Yo ya estaba cruzado y no me sonrió la suerte. La fiera se enfrentó valientemente al duque Gejor, mi mejor amigo, quien lo embistió a caballo con su lanza, dejándolo postrado en el suelo en ese primer ataque. Era un animal enorme, se resistía a su suerte e intentó incorporarse aturdido, pero el duque fue más rápido que él y de un gran hachazo le abrió su descomunal cabeza. Al instante el animal bufó un par de veces y soltó un último gruñido largo y lastimero que puso fin a su vida. Toda la cuadrilla soltó vítores de alegría por la victoria del duque.

—Enhorabuena por la pieza, Gejor —le felicité—. Suerte habéis tenido de pillarlo por sorpresa y que no os embistiera él a vos. No me hubiera gustado nada tener que haber acudido en vuestro auxilio —me reí sonoramente—. Creo que esta ha sido la jornada de caza más sencilla que hemos tenido nunca. Pena de cabeza para exhibir como trofeo en la sala de caza.

—Nada me hubiera complacido más que haber necesitado de vuestra ayuda —contestó—. Pero ya que hoy es vuestro aniversario, he creído oportuno libraros de tal tarea y ofreceros este preciado regalo —dijo y me señaló orgulloso la pieza caída, realizando una pequeña pero exagerada reverencia.

Desmontamos de los caballos y nos dimos un abrazo que se tornó en un amigable forcejeo. Gejor era cuatro años mayor que yo y para mi desgracia mucho más fuerte. Alto y bien parecido, poseía una abundante cabellera larga y rizada de tono castaño oscuro. Su cara era redonda y tenía los ojos color miel. Era mi mano derecha, no solo por la amistad fraternal que nos unía, sino también por el título heredado de su padre y su extraordinaria capacidad e intuición para la estrategia militar.

—Cargad la pieza y regresemos a castillo —ordené a mis sirvientes—. Almorzaremos por el camino. La sombra cercana a la Gran Gruta nos dará amparo ante este sol de mil demonios.

Volvimos sobre nuestros pasos a una chopera junto al río, a escasos pies de la entrada a la cueva. Unos mozos comenzaron a preparar el avituallamiento mientras otros refrescaban a los perros y a los caballos.

—Así que, querido Nicco, poco a poco os vais haciendo mayor —se mofó de mí Gejor, guiñándome un ojo cuando nos encontramos solos—. Estoy deseando que llegue esta noche para celebrarlo a lo grande con uno de esos espectaculares banquetes a los que nos tiene acostumbrados vuestra real madre y ese buen vino que guarda celosamente vuestro padre en la bodega.

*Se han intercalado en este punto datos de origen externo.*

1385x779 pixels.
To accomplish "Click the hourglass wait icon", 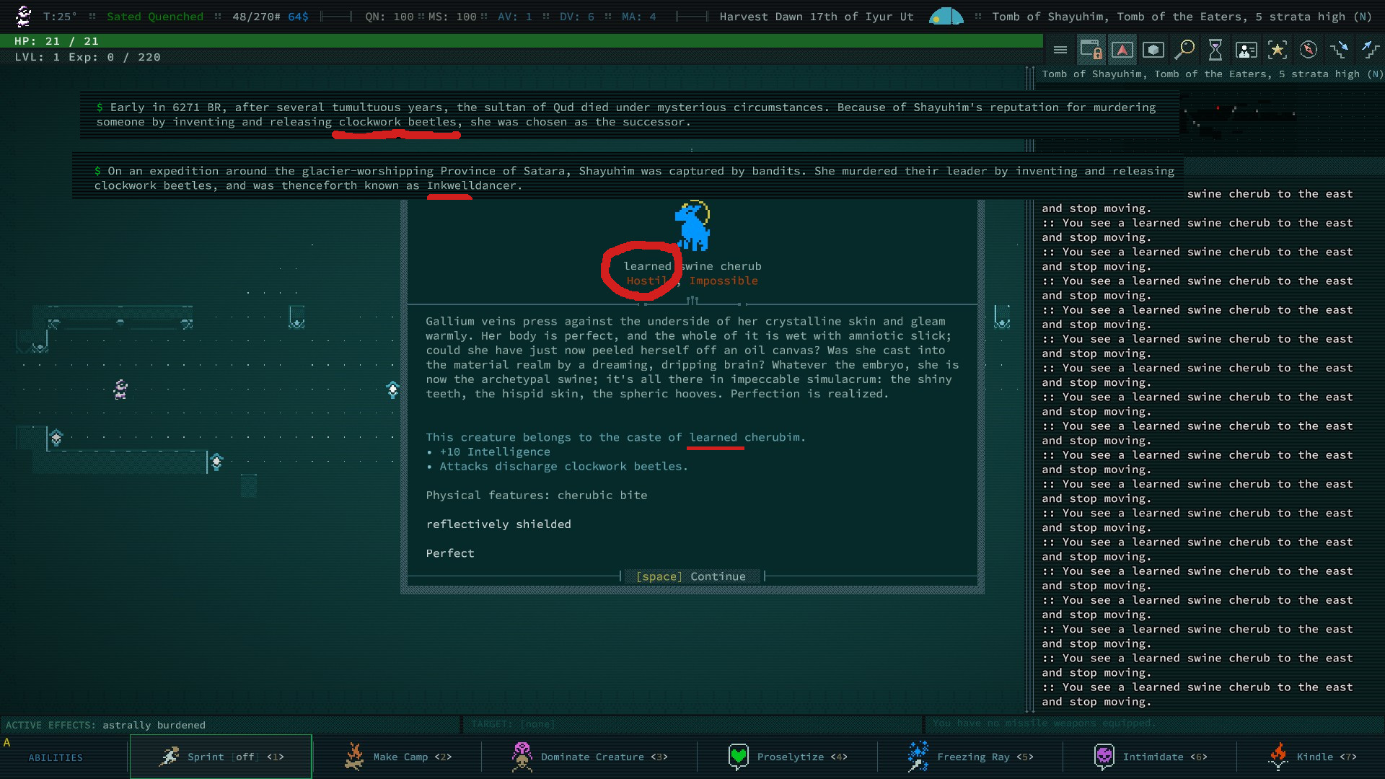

—Hoy me he levantado sintiéndome extraño. Pensé que era apatía y aburrimiento pensando en la velada de esta noche, pero ese sentimiento ha ido cambiando a lo largo del día. Presiento algo, pero soy incapaz de expresarlo.

—¡Ay amigo mío! Con el paso de los años nos hacemos viejos y pensamos en rarezas —exclamó—. ¿Pretendéis decirme que no estáis ansioso por conocer cuál va a ser el presente con el que os van a agasajar vuestros padres este año? Cada año se superan.

—Miedo me da, Gejor —susurré—. Mucho me temo que su intención es ofrecerme la mano de mi futura esposa. Llevo observando hace tiempo las idas y venidas de mi madre y sus cuchicheos por las estancias de castillo. Cuando yo me acerco, comienza a parlotear tonterías. Lo que más me enfurece es que me lo quieran imponer. Por ahora no me interesa el amor de ninguna mujer. No, no digáis nada —levanté presuroso el tono de voz al ver que iba a hablar—. Lady Plira no despierta en mí ninguna pasión ni deseo. Lo hablé antes con Aleurio y doy por zanjado el asunto. No insistáis, por favor.